Dans ce contexte je voudrais remercier les membres du Comité scientifique qui ont conseillé et orienté la directrice dans la composition de la collection, à savoir Carmen GIMENEZ, curateur du Guggenheim Museum de New York, Paul REILES, directeur du Musée d’histoire et d’art de Luxembourg, Stephan SCHMIDT-WULFFEN de l’Académie des Beaux-arts de Vienne, et Sir Nicholas SEROTA, directeur de la Tate Gallery de Londres. Un mot particulier de remerciements à nos fidèles mécènes avec l’espoir bien sûr que leur nombre va se multiplier à l’avenir.

(Vous me permettrez de prononcer en conclusion quelques paroles en langue nationale)

Monseigneur, Madame,
Leif Eiregäscht, Dir Dammen an Dir Hären,

Ech war emmer faszineiert vun der Feststellung, datt dei zeitgenössche Artisten, dei eis Gesellschaft prägen a vou et esou vill Wiesselbeziongen get, vun hiren Matbierger net unerkannt oder esoguer verkannt gin. Dat wor virun 200 Joer de Fall, ewei dei scheinste Wierker vun engem Mozart net apprécieiert goufen, dat wor esou an der neieren Zeit ewei ganz Konschtstreimungen ob Im- oder Expressionisten oder eenzel Artisten Modigliani, Van Gogh oder virun 100 Joer de Cézanne keen Zougang zu hirer Gesellschaft font hun. An dach musse en net soen datt all Konscht emmer zu jidder Zeit zeitgenössesch wir.

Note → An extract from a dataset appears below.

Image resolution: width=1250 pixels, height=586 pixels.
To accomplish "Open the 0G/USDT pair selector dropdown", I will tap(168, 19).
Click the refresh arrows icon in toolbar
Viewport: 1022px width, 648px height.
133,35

"All art has been contemporary" seet eng Oeuvre vum Maurizio Nannucci dei den Aquarium vum Casino-Forum d’art contemporain illumineiert. Fir eng Afeierung a Versteesdemech an dei modern, zeitgenössesch Konscht ze kreien steet de MUDAM. Hien soll en Atelier, e Laboratoire fir Geigenwartskulturen sin. Hie sollt een offent Haus sin, ewou all Leit aus allen Schichten vun der Bevölkerung, besonnesch vun jongen Joeren un, Freed dru fannen an t’Konscht agefeiert ze gin. Hie soll zesummen a komplementär mat deenen anere Kulturinstitutiounen koopereieren an iwert eis Grenzen ewech e bedeitende Kulturträger fir eis Groussregion gin. T’Viraussetzungen sin ewell geschaafen. Et ass un eis dess Substanz ze valoriseieren; dann ass desst Gebei dei bescht Investitioun an t’Zukunft vun eisem Land.

Altesses Royales,
Mesdames, Messieurs,

Je voudrais maintenant conclure en vous remerciant de votre attention "and now Ladies and Gentlemen Be the artist’s guests".